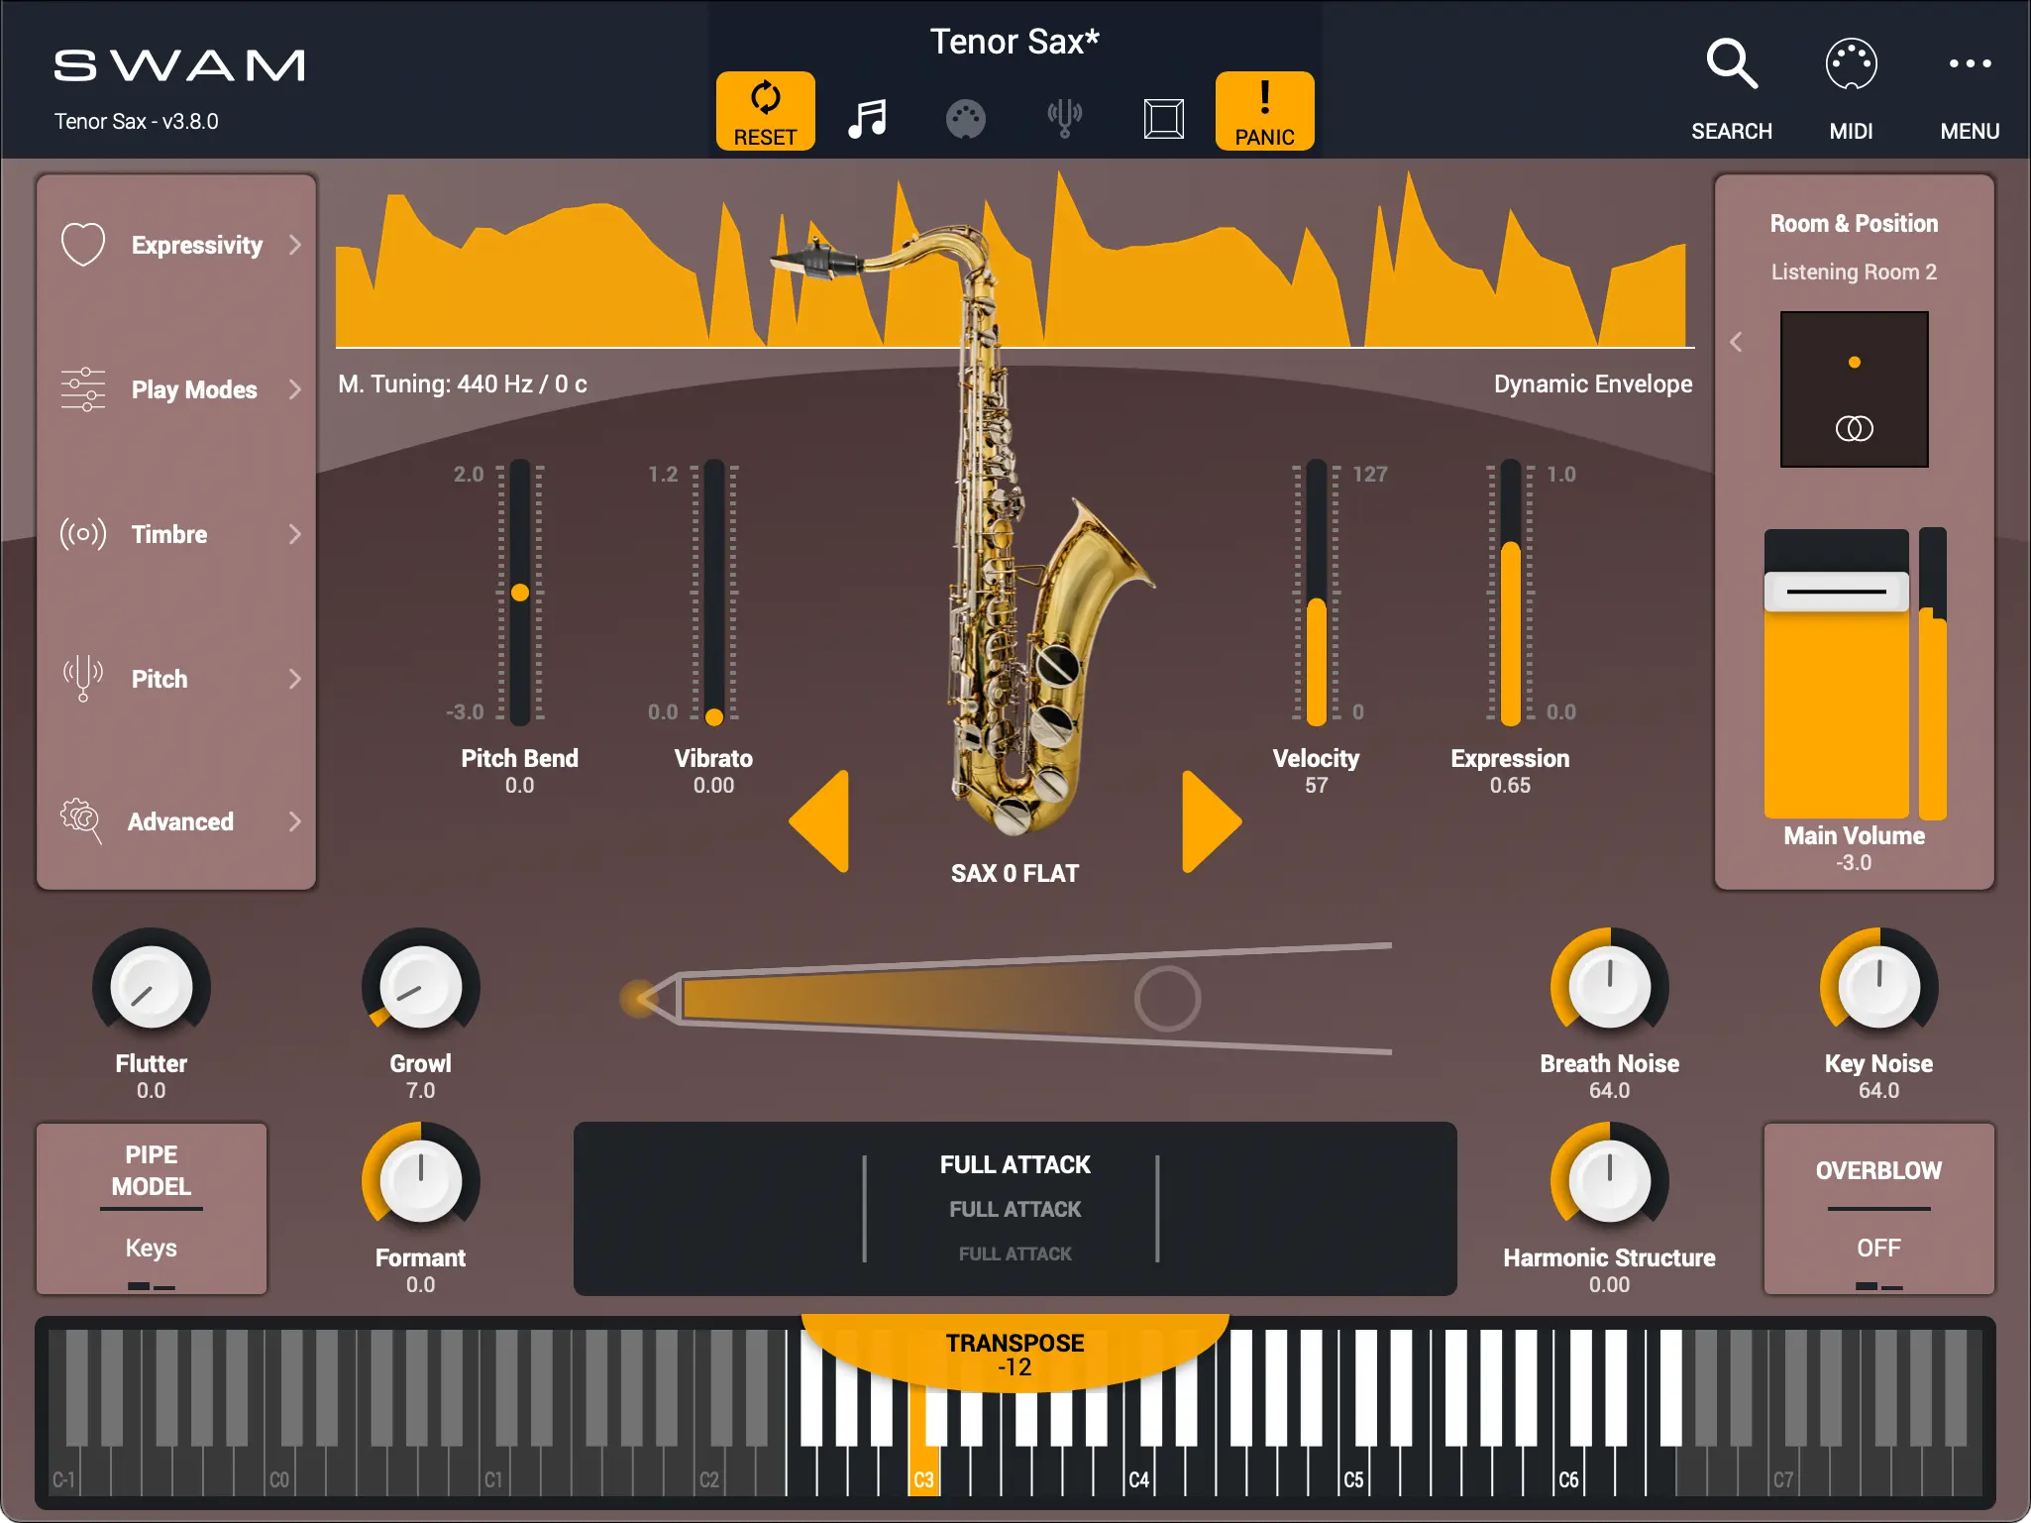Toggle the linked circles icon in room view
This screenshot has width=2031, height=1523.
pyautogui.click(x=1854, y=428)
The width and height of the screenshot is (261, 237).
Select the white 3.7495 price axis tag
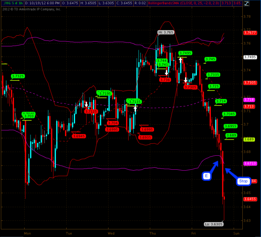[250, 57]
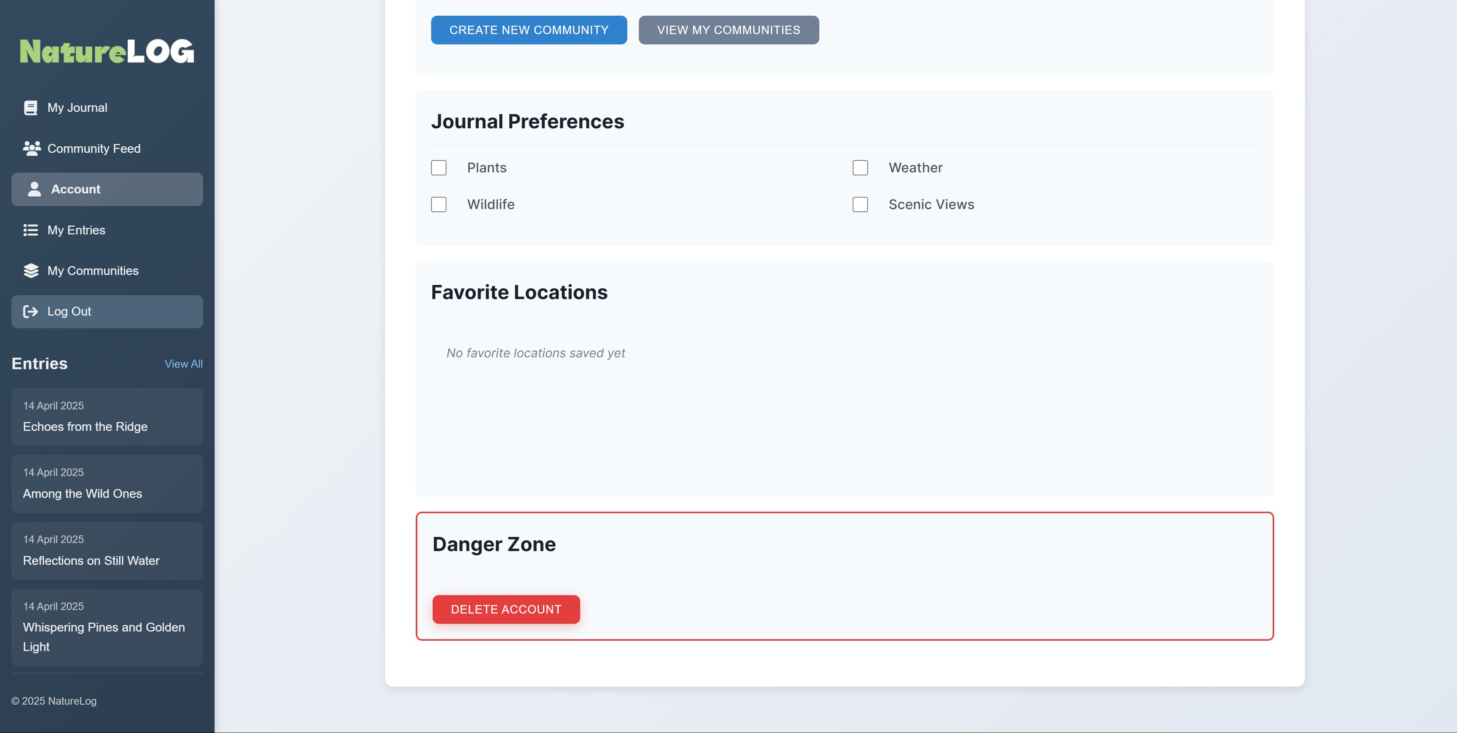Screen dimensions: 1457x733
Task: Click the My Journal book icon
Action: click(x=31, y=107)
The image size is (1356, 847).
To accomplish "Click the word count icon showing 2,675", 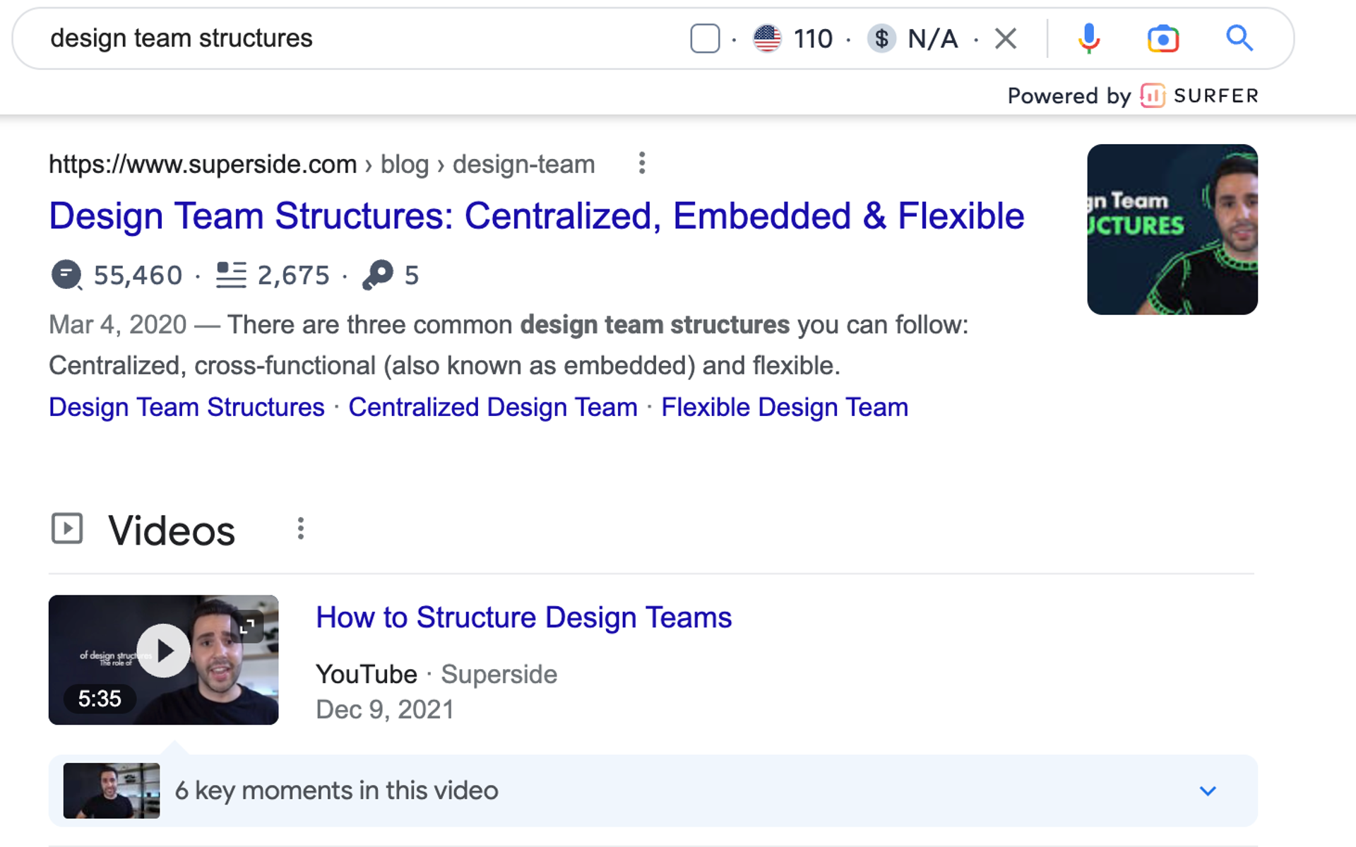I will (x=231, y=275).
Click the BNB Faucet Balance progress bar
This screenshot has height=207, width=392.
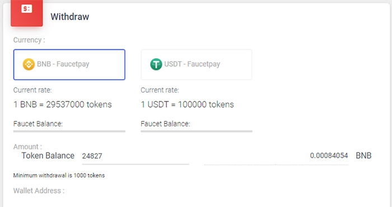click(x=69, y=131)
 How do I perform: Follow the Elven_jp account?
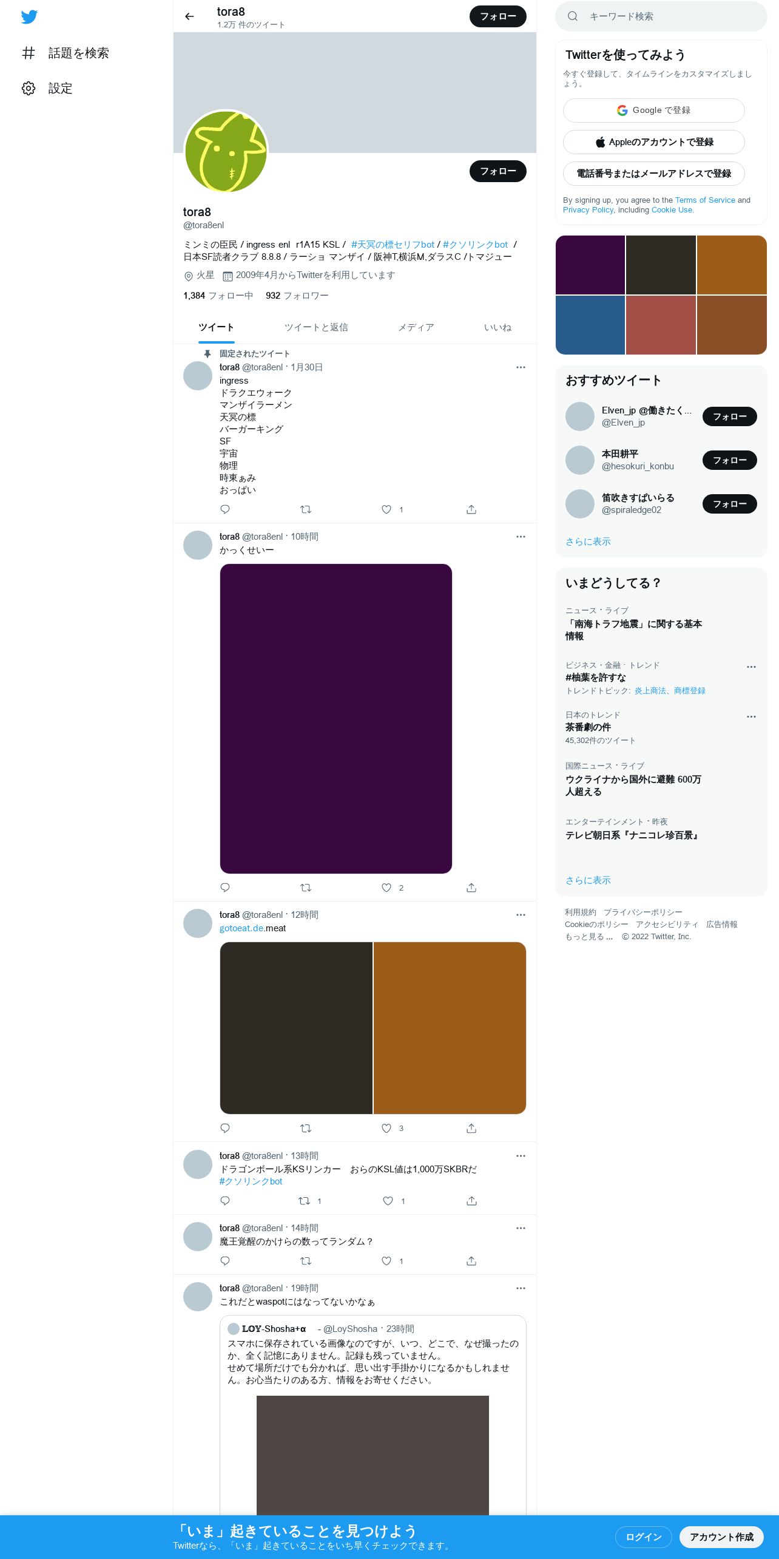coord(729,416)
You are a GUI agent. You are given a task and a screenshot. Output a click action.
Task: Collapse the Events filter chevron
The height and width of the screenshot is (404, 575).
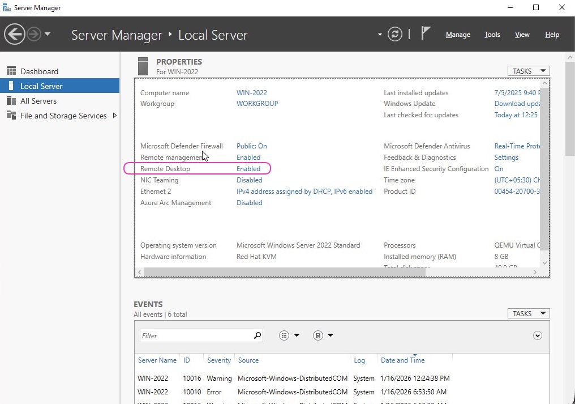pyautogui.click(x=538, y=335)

§ WORK TO COMPLETE: Repeat everything from the start of the listing down to and including the line that contains "Action: click(x=31, y=107)", leaving out the pictures.

§ FINISHED EXERCISE:
Toggle the linked circles icon in room view
This screenshot has width=2031, height=1523.
pyautogui.click(x=1854, y=428)
The width and height of the screenshot is (261, 237).
Select the white 3.7495 price axis tag
[250, 57]
Screen dimensions: 1457x733
Task: Click the My Journal book icon
Action: click(x=31, y=107)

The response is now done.